Saturday, October 13, 2012

Loving My Body Over the Years



After looking at some of pictures of myself (blog below), I was like, "Oh......" I immediately had identified some areas that need work. I told myself that I would improve my diet from now on because I was not too happy with my pictures...

But then I told myself, "No. Why do you say that? You have a beautiful body. You workout so hard and you eat so well—you have a great nutrition, you get sufficient sleep and you have an awesome relationship with yourself. Why would you say that some areas in your body 'need work'? How could you not be happy?"

We all experience this; when ever we're out to get something and we get it, it’s not the same anymore and we're not satisfied. We are never satisfied; we a want more, better. Can’t we come to appreciate what we have? We often think about how long we have to go until we reach our goals and we don't stop to think how far we’ve come.

 On my wedding day (21 July, 2012) I felt loved, joyous, beautiful, and strong.
I certainly have come a long way January 2007. Over the past 5 ½ years I've developed many healthy habits, like eating well, drinking lots of water, committing to fitness (by working-out with weights consistently).... The decisions that I’ve made have lead me to where I am today.

Sure, I’ve fallen off plenty of times, but I have grown and learned from those experiences. I’ve read so much (this is why I know what I know) and I’ve applied these things to improve. I’ve tried, tried and tried to adopt a healthier and active lifestyle. I learned to take each day as a new opportunity to start over without worrying about the past.  I am still learning to recognize how far I’ve come and I am still learning to appreciate what I have.  
Over the years I have developed a stronger relationship with myself and I am still learning how to accept myself just the way I am.
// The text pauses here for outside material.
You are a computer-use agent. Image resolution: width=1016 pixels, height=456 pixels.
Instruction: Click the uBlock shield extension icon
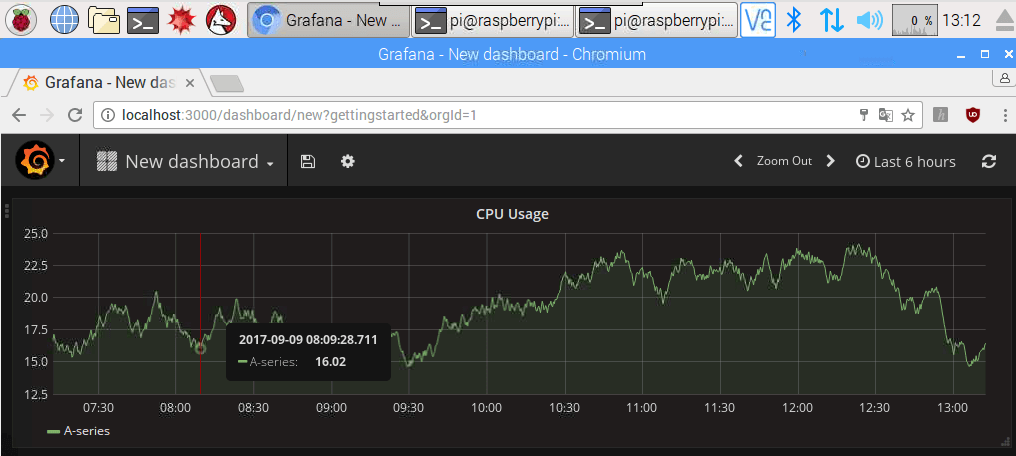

The body I have now is not perfect and I am not seeking perfection. However, through my own eyes, when I look in the mirror and notice all the imperfections of my body, I see past them. I've learned to see the beauty of the human being I am. "I am a masterpiece of the Creator," I say to myself, and then see perfection. 

Looking at the pictures I was talking about earlier, brought so many thoughts to my mind and heart. I realize that feeling happy and being healthy is a state of mind. I am just seeking to be the best woman I can be. I've leaned to love my body and be proud of it. My body is the only place my can spirit live in while on this Earth. The journey to becoming the best me continues and I am enjoying every bit of that journey.

I do my best to be self-aware; to learn to live in the moment and appreciate what I have every second of my life. It’s not easy, but I consistently try.